Passage shown →
In this article, we define the terms that we use in Watson AIOps analytical pipelines, such as anomalies, alerts, incidents, faults, etc.

IBM Watson AIOps helps IT operations management personnel and site reliability engineers (SREs) detect anomalies early, predict them before they occur, reduce event/alert noise by grouping events/alerts related to same incidents, locate the specific application or infrastructure component faults and failures, determine the scope of incident impact, and recommend relevant and timely actions based on mining prior incident records and/or tickets.

All these analytics help reduce the mean time to detect an incident (MTTD) and mean time to identify/isolate the cause of an incident (MTTI), and, thereby, the mean time to resolve (MTTR) an incident. This, in turn, saves millions of dollars by preventing direct costs (lost revenue, penalties, opportunity costs, etc.) and indirect costs (customer dissatisfaction, lost customers, lost references, etc.). How does it do it? Read this article to find out.

Defining the terms

In this article, we define the terms that we use in Watson AIOps analytical pipelines, such as anomalies, alerts, incidents, faults, etc.

What this task involves → Duplicate the stretch of the Watson AIOps text that opens with the words containing "IBM Watson AIOps" and closes with "records and/or tickets.".

Source excerpt →
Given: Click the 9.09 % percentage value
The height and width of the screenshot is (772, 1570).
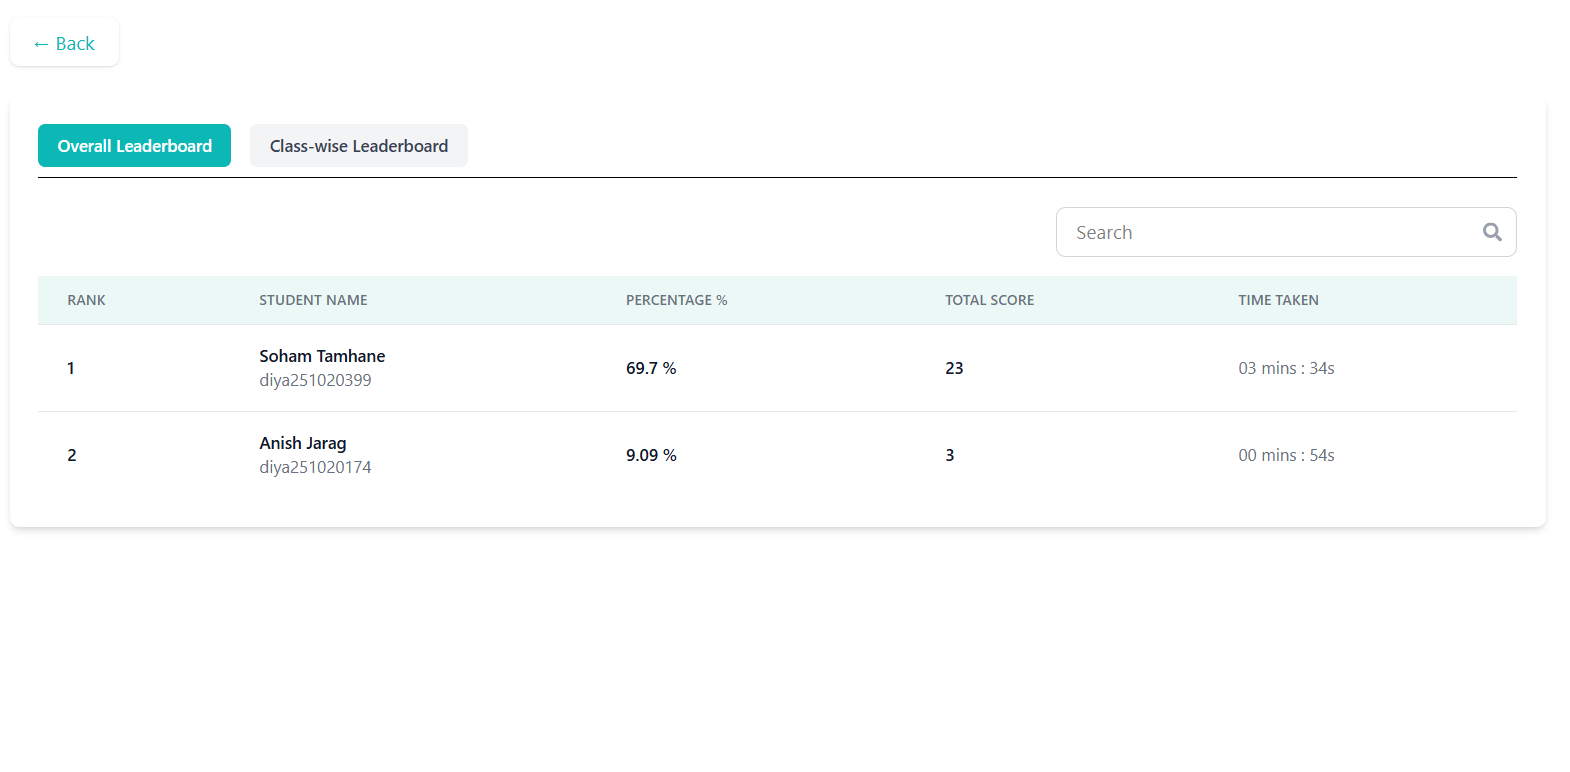Looking at the screenshot, I should (651, 455).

Reply →
IBM Watson AIOps helps IT operations management personnel and site reliability engineers (SREs) detect anomalies early, predict them before they occur, reduce event/alert noise by grouping events/alerts related to same incidents, locate the specific application or infrastructure component faults and failures, determine the scope of incident impact, and recommend relevant and timely actions based on mining prior incident records and/or tickets.